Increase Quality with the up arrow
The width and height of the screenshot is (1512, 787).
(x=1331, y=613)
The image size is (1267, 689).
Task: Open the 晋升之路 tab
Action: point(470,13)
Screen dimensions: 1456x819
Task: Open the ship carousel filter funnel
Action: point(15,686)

===============

▶ _Instructions for the task_
Rewrite every line of the records as a JSON list of strings, one string per line, leaving out blank lines.

▶ _Expected answer_
[
  "Increase Quality with the up arrow",
  "The width and height of the screenshot is (1512, 787).",
  "(x=1331, y=613)",
  "The image size is (1267, 689).",
  "Task: Open the 晋升之路 tab",
  "Action: point(470,13)",
  "Screen dimensions: 1456x819",
  "Task: Open the ship carousel filter funnel",
  "Action: point(15,686)"
]